● Textauszug
-*-

Mit diesem trockenen Rechtsakt ging vor fünfzig Jahren eines der größten deutschen Unternehmen in eine Stiftung über. Die Familie Bosch verzichtete bis auf einen kleinen Rest auf ihre Firmenanteile. Folgerichtig floss auch der übergroße Teil des im Konzern verdienten Geldes fortan nicht mehr an sie, sondern an die nun begründete Stiftung. „Bosch-Gewinn dient künftig überwiegend der Allgemeinheit“, hieß es auf Sonderaushängen an den Schwarzen Brettern, mit denen die Mitarbeiter des Bosch-Konzerns über die neuen Eigentümerverhältnisse informiert wurden.

Die Zeremonie fällt gewollt unspektakulär aus

Wenn die Robert Bosch Stiftung am Donnerstag ihr Fünfzig-Jahr-Jubiläum feiert, geht es nicht mehr so schmucklos zu wie am Gründungstag. Zweihundert Gäste sind in das frühere Wohnhaus von Robert Bosch auf der Stuttgarter Gänsheide eingeladen, wo die Stiftung inzwischen ihren Sitz hat. Lesungen und musikalische Einsprengsel begleiten den Abend. Reden werden gleich mehrere gehalten – auch eine vom baden-württembergischen Ministerpräsidenten Winfried Kretschmann. Aber gemessen an der Bedeutung der Stiftung und heutigen Feier-Gewohnheiten fällt auch diese Zeremonie eher zurückhaltend aus.

„Meine Absicht geht dahin, neben der Linderung von allerlei Not vor allem auf die Hebung der sittlichen, gesundheitlichen und geistigen Kräfte des Volkes hinzuwirken“, hatte Robert Bosch einst als sein Credo formuliert. Dieses philanthropische Erbe versucht die Stiftung zu wahren. „Wir kümmern uns insbesondere um Bildung, Gesundheit und internationale Verständigung“, sagt Ingrid Hamm, seit 2003 in der Geschäftsführung der Stiftung. „Wir glauben, dass Menschen die Welt verändern. Wir investieren deshalb mehr als andere in vor allem junge Menschen, von denen wir uns erhoffen, dass sie dazu beitragen, die Welt zum Besseren zu entwickeln.“

Mit einer Spende von einer Million Goldmark für die Technische Hochschule Stuttgart hatte Robert Bosch im Jahr 1910 sein „schier unvergleichliches Mäzenatentum“ (Theodor Heuss) begründet. Mehr als 1,2 Milliarden Euro investierte die Robert Bosch Stiftung in einem halben Jahrhundert in gemeinnützige Arbeit. Inzwischen gibt sie rund siebzig Millionen Euro jährlich aus – für rund 800 Projekte. Gemessen an ihren Ausgaben rangiert sie unter den gemeinnützigen Stiftungen privaten Rechts auf Platz zwei in Deutschland, nur die Volkswagen Stiftung fördert mit noch mehr Geld.

-*-

[Datenzeilen]

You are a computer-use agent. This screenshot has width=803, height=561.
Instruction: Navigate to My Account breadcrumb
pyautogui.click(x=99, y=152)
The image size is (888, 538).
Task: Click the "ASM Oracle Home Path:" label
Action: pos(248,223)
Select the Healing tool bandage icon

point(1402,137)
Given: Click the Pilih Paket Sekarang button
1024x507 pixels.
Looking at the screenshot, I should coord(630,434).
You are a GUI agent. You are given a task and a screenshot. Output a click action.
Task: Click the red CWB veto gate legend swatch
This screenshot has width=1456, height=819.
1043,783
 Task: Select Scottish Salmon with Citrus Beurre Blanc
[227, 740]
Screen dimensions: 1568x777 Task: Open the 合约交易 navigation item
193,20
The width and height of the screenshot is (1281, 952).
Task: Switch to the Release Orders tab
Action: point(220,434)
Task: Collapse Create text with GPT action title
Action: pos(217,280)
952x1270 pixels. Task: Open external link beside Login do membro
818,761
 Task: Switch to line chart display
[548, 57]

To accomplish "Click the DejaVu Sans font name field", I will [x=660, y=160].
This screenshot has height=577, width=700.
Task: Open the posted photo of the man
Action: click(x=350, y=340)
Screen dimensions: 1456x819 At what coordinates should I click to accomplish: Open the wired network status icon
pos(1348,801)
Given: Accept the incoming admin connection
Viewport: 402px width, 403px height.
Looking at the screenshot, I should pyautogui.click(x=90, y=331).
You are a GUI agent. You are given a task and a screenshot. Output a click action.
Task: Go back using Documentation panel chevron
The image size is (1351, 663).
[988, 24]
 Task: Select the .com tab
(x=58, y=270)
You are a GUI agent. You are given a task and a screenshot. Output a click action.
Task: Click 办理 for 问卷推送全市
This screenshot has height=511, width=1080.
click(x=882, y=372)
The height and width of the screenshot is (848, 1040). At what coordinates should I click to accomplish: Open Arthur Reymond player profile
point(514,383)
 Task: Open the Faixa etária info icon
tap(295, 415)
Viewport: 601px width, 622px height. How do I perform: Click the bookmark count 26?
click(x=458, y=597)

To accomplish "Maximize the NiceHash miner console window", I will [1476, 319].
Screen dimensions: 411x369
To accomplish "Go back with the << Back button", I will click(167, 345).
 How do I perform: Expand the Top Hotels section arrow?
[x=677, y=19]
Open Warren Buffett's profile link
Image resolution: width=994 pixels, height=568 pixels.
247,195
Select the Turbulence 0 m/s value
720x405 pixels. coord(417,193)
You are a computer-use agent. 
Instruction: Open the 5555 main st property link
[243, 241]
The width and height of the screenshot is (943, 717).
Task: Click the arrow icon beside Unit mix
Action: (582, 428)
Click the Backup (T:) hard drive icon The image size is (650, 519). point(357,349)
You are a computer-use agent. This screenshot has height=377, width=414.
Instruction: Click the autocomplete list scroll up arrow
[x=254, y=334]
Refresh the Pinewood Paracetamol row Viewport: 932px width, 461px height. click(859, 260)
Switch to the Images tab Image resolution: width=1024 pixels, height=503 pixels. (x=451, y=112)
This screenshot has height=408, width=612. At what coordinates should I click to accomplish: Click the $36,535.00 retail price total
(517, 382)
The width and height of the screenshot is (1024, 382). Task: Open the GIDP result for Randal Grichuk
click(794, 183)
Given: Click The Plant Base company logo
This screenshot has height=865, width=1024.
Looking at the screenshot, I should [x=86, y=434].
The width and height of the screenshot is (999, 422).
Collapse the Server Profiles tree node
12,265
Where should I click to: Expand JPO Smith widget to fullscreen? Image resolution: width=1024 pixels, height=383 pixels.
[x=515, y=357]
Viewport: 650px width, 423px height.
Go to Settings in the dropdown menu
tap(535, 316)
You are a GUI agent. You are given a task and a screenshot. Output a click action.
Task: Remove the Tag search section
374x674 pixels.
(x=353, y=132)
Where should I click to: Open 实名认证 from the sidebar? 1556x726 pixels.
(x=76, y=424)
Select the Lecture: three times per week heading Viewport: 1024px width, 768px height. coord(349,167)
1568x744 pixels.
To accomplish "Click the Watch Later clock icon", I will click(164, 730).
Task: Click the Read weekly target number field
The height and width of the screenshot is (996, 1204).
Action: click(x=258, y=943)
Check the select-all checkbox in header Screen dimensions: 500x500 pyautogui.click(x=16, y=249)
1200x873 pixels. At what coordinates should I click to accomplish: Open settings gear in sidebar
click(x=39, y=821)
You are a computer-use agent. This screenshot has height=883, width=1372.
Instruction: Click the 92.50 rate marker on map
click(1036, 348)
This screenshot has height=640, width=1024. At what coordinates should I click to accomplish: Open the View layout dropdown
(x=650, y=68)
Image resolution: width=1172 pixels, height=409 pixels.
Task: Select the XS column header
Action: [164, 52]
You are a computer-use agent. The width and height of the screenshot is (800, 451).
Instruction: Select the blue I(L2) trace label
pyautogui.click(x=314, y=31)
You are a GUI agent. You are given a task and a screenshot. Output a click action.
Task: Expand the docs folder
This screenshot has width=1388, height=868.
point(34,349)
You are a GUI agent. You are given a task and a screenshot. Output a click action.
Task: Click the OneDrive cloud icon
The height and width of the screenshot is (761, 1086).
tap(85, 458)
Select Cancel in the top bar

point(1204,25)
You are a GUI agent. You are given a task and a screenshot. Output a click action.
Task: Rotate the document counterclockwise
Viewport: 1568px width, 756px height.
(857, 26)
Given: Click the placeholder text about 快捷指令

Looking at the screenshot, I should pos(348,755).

-*-

● Aufgabenstellung
Beantworten Sie die folgenden Fragen anhand des Textauszugs:
(a) Wie viele Gäste sind zur Feier des Fünfzig-Jahr-Jubiläums eingeladen?
(b) Seit welchem Jahr gehört Ingrid Hamm der Geschäftsführung der Stiftung an?
(c) Wie viel Geld gibt die Stiftung inzwischen jährlich aus?

● Ergebnis
(a) Zweihundert Gäste.
(b) Seit 2003.
(c) Rund siebzig Millionen Euro.